簡単なあらすじ
1) 保険会社の営業マン・谷中敏夫(石井正則)は、医師から余命半年の末期癌と診断される。そんな彼は、たまたま訪れた家で、山本幸一(十貫寺梅軒)という男性が、首吊り自殺をしようとしていたのを止める。
2) 山本には娘がいたが、田島という男に貢いだ末、横領事件を起こして自殺してしまったのだという。その田島に偶然遭遇し、山本は田島に復讐を遂げようとしたが、できなかった。そのため、自殺しようとしたのだった。
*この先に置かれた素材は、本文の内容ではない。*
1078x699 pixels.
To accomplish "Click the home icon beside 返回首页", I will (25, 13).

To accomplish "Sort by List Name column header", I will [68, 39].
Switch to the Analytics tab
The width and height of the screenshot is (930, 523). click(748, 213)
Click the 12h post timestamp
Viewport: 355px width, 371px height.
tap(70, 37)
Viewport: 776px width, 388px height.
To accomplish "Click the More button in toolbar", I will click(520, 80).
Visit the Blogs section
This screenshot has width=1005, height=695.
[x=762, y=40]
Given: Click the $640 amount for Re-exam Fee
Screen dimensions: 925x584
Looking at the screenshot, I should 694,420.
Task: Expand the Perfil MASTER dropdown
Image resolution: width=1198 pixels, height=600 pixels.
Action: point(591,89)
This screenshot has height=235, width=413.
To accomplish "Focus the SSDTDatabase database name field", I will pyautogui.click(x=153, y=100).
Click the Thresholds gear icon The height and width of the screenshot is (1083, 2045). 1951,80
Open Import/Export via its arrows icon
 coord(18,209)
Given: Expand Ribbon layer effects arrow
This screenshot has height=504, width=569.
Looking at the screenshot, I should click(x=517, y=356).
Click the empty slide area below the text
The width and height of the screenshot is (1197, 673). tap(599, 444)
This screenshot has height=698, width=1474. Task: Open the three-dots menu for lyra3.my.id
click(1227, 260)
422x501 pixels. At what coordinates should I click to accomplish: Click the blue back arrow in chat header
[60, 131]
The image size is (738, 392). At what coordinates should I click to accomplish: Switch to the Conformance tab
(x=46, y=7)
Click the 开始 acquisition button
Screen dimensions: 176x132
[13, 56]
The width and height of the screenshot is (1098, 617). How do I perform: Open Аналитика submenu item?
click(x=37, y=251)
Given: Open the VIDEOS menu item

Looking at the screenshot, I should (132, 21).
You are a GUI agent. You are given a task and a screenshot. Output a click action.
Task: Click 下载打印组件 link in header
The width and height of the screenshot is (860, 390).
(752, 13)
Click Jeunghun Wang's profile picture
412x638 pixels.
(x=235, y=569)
3) 3週間後、山本は後頭部を殴打されて死亡していた。仏壇には、谷中の名刺があり、さらには山本が保険に入り、谷中が受け取り人になっていたため、警察は谷中を疑う。だが、谷中にはアリバイがあった。
4) 谷中は、田島を拉致して、山本の娘が死んだ崖につれていく。そこで、自らを殺害させ、田島を刑務所に入れるという計画を立てていたのだった。ところが、右京がその場に現れ、計画を阻止する。田島は、山本に脅迫されており、山本を殺害した。そのことを自供して逮捕される。谷中は、「俺は何もしていない…」と感じていたが、田島は結果として逮捕された。谷中もまた逮捕されるも、医師から「数値が改善している」と言われ、完治の可能性もあるかもしれない、と言われて驚く。
詳細なあらすじ
保険会社の営業マン・谷中敏夫(石井正則)は、医師から余命半年の末期癌と診断される。両親もすでに他界し、恋人もいない谷中は、医師から「やりたいことをやってはどうか」と提案される。
病院からの帰り道、上司からの電話で契約をとれていないことを叱責された谷中は、「目の前の家に飛び込み営業をかけろ」と言う。すると、山本幸一(十貫寺梅軒)という63歳の男性が、首吊り自殺をしようとしていた。
谷中は、山本の自殺を止める。山本には娘がいたが、殺されてしまったのだという。その犯人に出くわし、復讐を果たそうとしたが、逡巡している内に逃げられてしまった。それで死のうと思ったのだという。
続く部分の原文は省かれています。